In particular, there is a _lot_ of flakiness with reactivity and because
reactive things are magical in Svelte, it's very hard to diagnose and correct
such issues. Reactive code becomes spaghetti fairly quickly once you start
adding logic to prevent it breaking.

Those neat out-of-the-box transitions completely break unmounting/remounting
as would be the case with, say, changing "pages" (using a router). If there's
any transition still going on, the unmount will fail and yet the replacement
component will be mounted, resulting in a frankenpage.

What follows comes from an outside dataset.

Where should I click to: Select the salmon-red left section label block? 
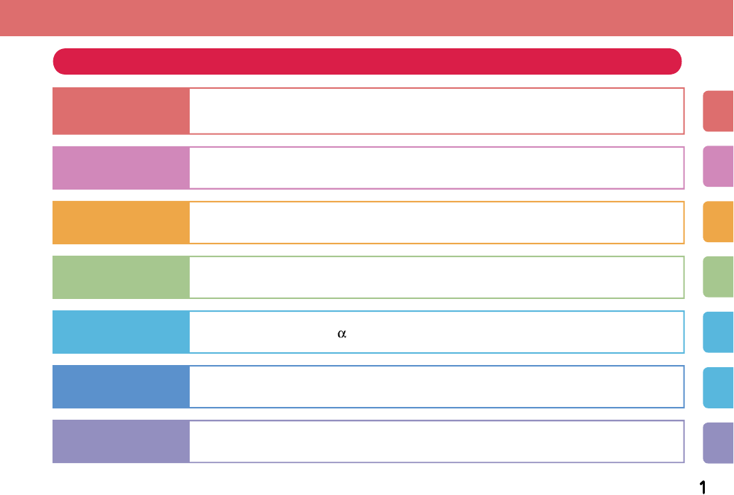click(x=121, y=111)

It's also maybe _too_ declarative in the sense that certain things that are
easy to do imperatively require you to coerce Svelte to achieve them. You
sometimes find yourself deliberately trying to fool Svelte into doing an
update.

__

But do I regret choosing it? Not really. All frameworks have flaws. IMHO:
Angular is a convoluted spaghetti of nonstandardness, React has its head on
backwards with JSX, Vue has too many quirks... I'm partial to riot.js which
has just been updated to v4, but I have yet to try the latest version.

------
sveit
Mark Volkmann gave a great talk on Svelte[0].

[0]:
[https://www.youtube.com/watch?v=4_PTdJq-1rA](https://www.youtube.com/watch?v=4_PTdJq-1rA)

------
fiatjaf
Doesn't work with Browserify. Please someone make it work with Browserify!